→ EXERCISE GOAL
Render the lines of the records from the line containing "Screen dimensions: 600x450" through the end of the records, inclusive, as a Markdown table with the columns Entry and Content. Number each line under Entry, put the line itself under Content, and omit blank lines.

→ DATASET RECORDS
== == ==
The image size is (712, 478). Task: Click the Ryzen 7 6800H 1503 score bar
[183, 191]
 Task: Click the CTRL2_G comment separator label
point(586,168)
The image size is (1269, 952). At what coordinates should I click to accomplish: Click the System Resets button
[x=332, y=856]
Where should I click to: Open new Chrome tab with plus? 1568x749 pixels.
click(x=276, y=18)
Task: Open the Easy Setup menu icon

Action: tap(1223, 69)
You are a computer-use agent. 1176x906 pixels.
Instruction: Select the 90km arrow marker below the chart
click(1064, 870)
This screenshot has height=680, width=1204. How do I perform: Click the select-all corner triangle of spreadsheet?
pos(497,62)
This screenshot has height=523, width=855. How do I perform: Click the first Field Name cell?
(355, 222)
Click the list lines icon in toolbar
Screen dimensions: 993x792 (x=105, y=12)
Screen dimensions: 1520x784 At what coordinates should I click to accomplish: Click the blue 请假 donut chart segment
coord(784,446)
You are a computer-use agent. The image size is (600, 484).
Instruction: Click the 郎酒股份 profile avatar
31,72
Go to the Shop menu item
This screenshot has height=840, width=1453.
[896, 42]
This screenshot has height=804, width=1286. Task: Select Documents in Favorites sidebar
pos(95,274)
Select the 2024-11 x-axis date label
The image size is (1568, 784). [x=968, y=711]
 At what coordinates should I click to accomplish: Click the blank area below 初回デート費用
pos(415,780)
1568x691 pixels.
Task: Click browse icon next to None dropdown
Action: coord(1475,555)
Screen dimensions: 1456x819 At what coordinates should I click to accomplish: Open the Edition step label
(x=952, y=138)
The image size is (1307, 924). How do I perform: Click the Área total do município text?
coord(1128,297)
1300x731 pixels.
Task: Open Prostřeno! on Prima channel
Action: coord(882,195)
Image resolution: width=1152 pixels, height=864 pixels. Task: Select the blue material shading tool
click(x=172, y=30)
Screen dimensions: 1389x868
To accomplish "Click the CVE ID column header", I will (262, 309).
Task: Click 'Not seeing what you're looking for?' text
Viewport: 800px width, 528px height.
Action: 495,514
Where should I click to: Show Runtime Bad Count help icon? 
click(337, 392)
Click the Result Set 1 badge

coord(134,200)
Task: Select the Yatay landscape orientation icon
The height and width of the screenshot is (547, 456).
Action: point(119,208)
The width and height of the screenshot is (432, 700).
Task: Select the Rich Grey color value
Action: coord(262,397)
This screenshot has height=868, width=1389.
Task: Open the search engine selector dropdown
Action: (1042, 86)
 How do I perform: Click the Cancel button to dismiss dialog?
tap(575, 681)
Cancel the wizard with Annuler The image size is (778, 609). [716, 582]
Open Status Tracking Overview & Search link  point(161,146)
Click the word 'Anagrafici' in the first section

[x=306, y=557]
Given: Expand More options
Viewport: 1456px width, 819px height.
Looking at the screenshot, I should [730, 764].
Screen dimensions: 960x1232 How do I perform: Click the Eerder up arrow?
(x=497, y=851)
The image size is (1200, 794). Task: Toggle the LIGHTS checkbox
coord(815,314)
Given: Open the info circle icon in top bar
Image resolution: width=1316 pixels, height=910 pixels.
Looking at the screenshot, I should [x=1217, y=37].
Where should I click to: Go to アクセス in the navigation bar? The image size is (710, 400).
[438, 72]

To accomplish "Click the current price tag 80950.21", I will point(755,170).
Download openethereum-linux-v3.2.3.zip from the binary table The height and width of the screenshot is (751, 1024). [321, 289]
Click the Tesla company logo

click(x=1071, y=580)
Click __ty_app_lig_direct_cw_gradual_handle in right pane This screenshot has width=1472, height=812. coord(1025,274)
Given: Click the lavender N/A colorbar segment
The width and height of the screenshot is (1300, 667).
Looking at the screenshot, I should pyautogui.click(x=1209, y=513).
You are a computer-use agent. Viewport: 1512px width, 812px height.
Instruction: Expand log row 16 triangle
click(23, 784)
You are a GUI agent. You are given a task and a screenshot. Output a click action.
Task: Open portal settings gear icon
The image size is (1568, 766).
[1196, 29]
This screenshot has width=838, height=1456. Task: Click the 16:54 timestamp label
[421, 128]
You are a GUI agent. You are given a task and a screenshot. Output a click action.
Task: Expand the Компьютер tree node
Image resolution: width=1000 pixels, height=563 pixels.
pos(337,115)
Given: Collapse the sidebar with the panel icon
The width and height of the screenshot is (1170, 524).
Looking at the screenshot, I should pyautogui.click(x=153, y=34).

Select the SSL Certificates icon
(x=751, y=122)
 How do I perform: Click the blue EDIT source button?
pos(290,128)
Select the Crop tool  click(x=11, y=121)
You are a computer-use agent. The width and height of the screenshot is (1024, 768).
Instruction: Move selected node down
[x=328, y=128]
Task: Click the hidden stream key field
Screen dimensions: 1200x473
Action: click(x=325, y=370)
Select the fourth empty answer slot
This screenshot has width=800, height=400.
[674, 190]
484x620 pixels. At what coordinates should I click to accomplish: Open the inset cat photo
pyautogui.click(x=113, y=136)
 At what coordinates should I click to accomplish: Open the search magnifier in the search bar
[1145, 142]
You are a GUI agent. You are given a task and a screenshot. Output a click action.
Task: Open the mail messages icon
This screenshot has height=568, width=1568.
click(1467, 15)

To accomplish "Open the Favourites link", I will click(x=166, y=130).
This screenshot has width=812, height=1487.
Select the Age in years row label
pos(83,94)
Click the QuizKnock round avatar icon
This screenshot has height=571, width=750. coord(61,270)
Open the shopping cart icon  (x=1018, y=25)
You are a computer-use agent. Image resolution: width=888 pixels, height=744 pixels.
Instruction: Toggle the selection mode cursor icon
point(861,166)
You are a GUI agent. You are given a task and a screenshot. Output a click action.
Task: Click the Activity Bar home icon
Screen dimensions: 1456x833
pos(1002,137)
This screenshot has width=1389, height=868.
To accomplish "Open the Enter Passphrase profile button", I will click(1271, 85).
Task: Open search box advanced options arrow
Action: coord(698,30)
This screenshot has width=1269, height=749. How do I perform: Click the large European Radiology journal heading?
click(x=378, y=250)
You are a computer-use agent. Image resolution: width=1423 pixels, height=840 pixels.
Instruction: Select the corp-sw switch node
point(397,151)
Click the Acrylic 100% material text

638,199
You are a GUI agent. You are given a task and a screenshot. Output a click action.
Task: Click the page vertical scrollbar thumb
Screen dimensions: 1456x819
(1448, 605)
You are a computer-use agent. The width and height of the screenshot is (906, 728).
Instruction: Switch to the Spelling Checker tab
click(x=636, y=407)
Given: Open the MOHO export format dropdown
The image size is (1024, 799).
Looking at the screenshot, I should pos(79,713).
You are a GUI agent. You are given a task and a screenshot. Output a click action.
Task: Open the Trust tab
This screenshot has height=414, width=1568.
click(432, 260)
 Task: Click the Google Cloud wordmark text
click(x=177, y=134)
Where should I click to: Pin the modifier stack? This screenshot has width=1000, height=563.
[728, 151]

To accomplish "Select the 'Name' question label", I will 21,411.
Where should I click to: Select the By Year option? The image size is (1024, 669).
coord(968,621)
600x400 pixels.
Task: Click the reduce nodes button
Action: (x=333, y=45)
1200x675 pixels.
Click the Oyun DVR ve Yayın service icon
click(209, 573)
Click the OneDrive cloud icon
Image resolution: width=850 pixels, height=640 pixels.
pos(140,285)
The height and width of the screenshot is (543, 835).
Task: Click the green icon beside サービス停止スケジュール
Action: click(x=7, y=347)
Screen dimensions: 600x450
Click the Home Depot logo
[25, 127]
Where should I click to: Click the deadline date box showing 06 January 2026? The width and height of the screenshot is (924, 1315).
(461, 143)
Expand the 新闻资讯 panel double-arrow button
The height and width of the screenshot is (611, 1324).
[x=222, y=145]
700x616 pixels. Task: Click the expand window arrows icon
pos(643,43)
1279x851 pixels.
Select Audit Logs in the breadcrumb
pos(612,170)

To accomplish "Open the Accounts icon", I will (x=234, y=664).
== == ==
→ EXERCISE RESULT
| Entry | Content |
|---|---|
| 1 | Screen dimensions: 600x450 |
| 2 | Click the Home Depot logo |
| 3 | [25, 127] |
| 4 | Where should I click to: Click the deadline date box showing 06 January 2026? The width and height of the screenshot is (924, 1315). |
| 5 | (461, 143) |
| 6 | Expand the 新闻资讯 panel double-arrow button |
| 7 | The height and width of the screenshot is (611, 1324). |
| 8 | [x=222, y=145] |
| 9 | 700x616 pixels. Task: Click the expand window arrows icon |
| 10 | pos(643,43) |
| 11 | 1279x851 pixels. |
| 12 | Select Audit Logs in the breadcrumb |
| 13 | pos(612,170) |
| 14 | To accomplish "Open the Accounts icon", I will (x=234, y=664). |